### [Aim of the exercise]
Using the data below, return all lines in which "target" appears.

_ _ _ _ _

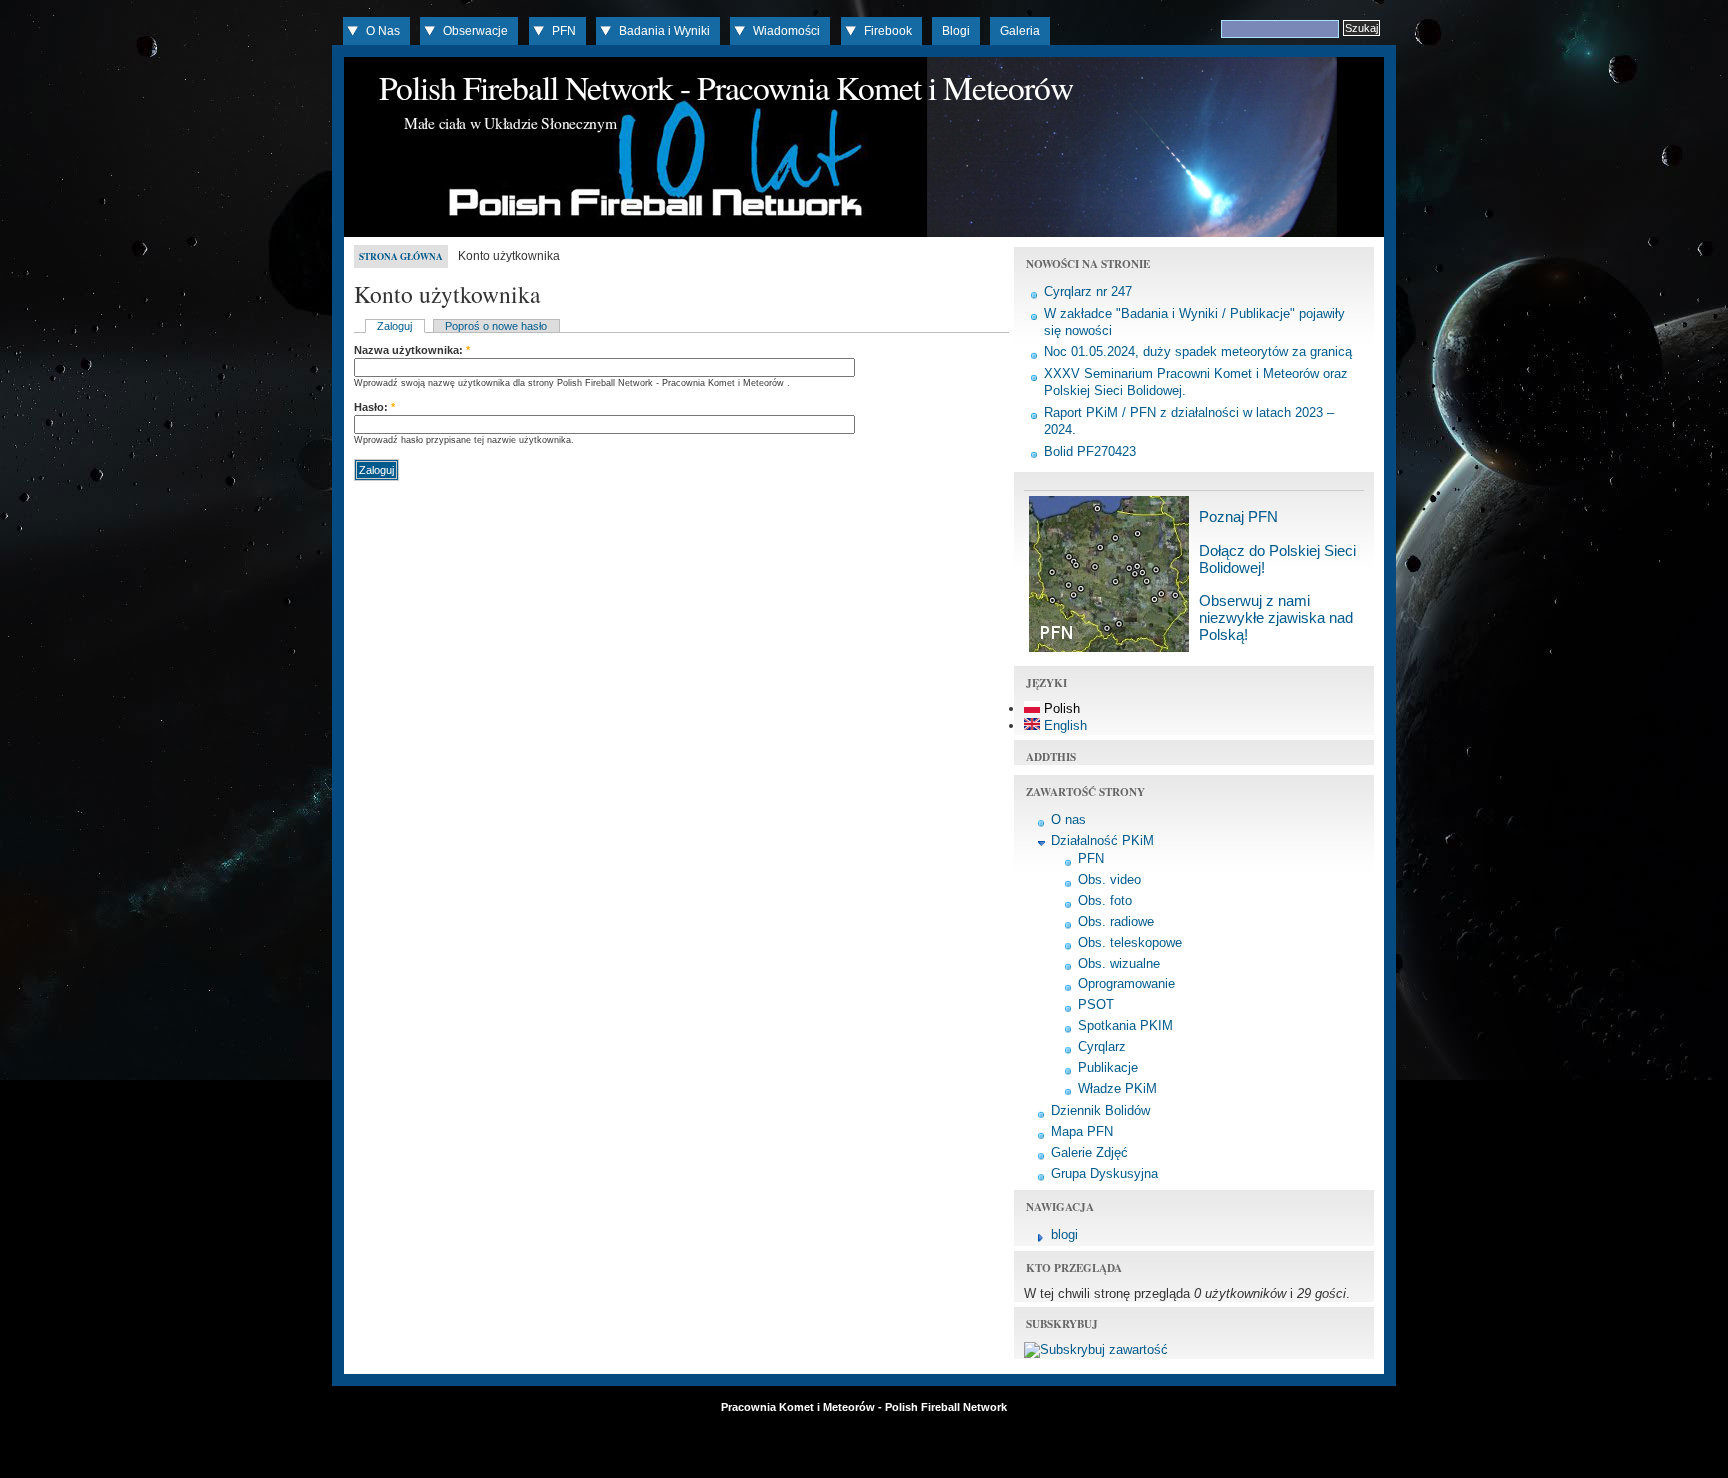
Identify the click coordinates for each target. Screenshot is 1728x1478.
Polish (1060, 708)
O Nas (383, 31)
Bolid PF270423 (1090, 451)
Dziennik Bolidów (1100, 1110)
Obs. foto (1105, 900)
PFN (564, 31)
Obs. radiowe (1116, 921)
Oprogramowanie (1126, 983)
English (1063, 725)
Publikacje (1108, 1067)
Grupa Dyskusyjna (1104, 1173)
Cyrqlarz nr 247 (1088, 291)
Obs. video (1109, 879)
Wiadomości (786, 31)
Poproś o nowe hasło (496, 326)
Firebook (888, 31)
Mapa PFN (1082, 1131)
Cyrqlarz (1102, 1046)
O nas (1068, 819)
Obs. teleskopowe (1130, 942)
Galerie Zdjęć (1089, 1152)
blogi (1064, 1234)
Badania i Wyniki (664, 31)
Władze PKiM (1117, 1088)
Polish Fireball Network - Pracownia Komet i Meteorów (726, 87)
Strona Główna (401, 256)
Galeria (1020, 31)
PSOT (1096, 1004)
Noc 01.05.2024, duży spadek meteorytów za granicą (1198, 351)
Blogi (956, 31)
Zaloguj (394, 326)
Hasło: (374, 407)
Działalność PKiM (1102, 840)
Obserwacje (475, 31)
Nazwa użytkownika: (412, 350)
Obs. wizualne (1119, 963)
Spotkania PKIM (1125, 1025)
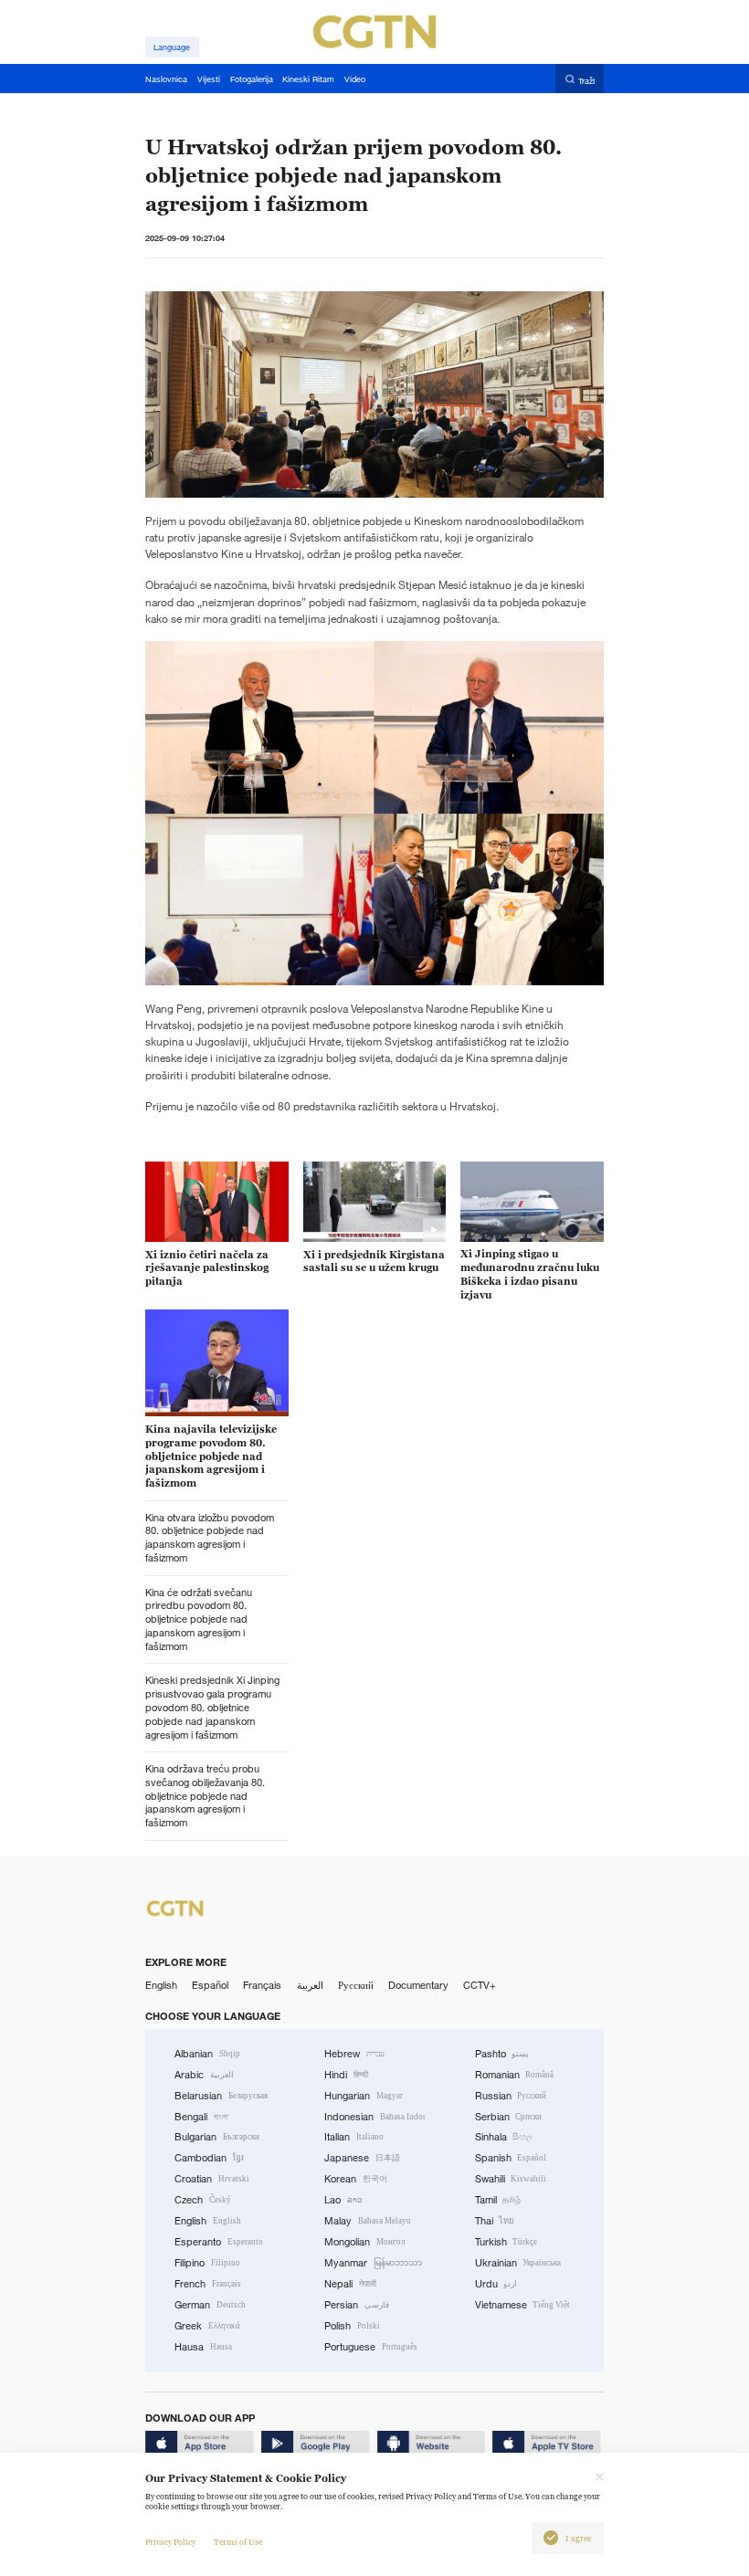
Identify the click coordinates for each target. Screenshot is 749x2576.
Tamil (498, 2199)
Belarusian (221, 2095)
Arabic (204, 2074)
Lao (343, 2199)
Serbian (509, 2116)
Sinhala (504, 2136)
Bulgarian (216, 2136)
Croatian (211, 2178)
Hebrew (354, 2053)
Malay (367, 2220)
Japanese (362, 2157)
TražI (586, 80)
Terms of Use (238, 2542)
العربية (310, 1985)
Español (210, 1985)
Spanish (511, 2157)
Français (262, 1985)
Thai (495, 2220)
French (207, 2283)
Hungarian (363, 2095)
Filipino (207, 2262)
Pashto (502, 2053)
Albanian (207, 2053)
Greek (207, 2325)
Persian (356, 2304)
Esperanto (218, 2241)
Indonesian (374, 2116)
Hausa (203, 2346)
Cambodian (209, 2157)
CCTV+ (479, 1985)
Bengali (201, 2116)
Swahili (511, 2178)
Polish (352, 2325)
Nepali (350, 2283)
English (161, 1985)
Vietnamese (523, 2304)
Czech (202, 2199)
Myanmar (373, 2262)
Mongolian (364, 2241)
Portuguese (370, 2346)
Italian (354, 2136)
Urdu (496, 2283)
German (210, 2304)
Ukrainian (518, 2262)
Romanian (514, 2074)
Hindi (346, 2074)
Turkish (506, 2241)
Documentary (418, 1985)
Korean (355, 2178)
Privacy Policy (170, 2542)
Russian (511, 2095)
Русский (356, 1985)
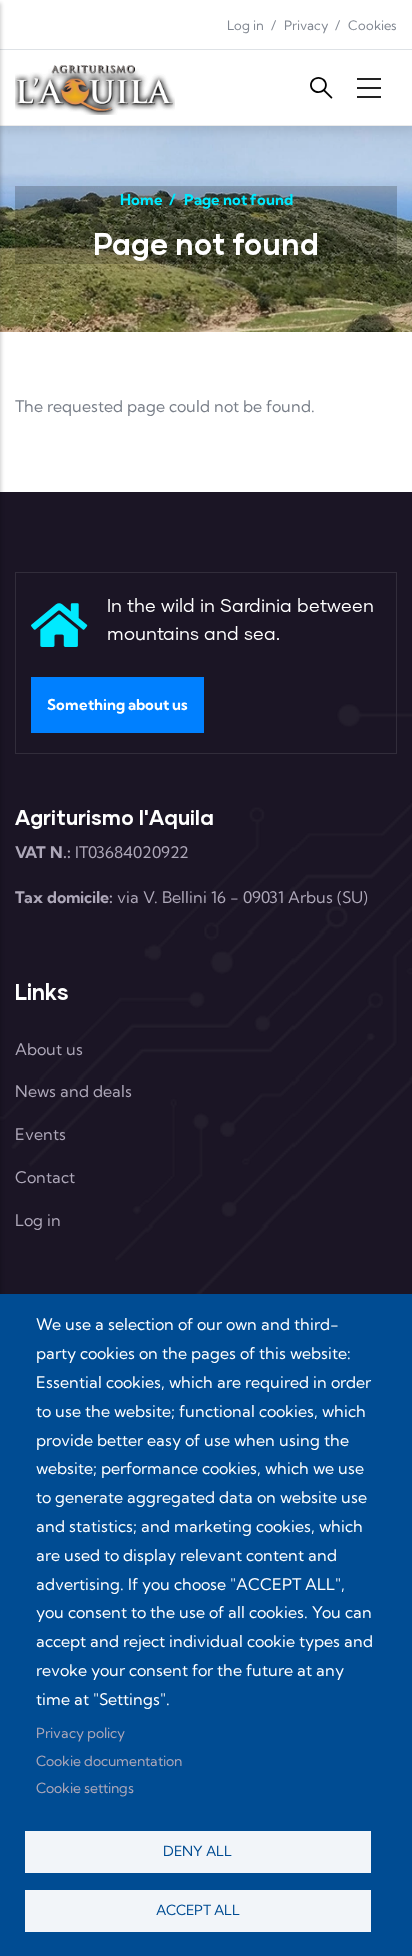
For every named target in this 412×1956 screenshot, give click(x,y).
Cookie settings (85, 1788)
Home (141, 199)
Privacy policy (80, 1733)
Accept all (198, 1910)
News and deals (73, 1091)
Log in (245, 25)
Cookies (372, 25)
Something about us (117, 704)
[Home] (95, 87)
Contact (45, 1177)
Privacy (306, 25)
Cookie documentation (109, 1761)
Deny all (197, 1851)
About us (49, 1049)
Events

_ _ _ _ _

### [Exercise result]
Identify the click coordinates for each target. Screenshot is 1728x1478.
Identify the click coordinates for each target. Screenshot is 749x2576.
For every named target in this 412×1956 screenshot, give click(x,y).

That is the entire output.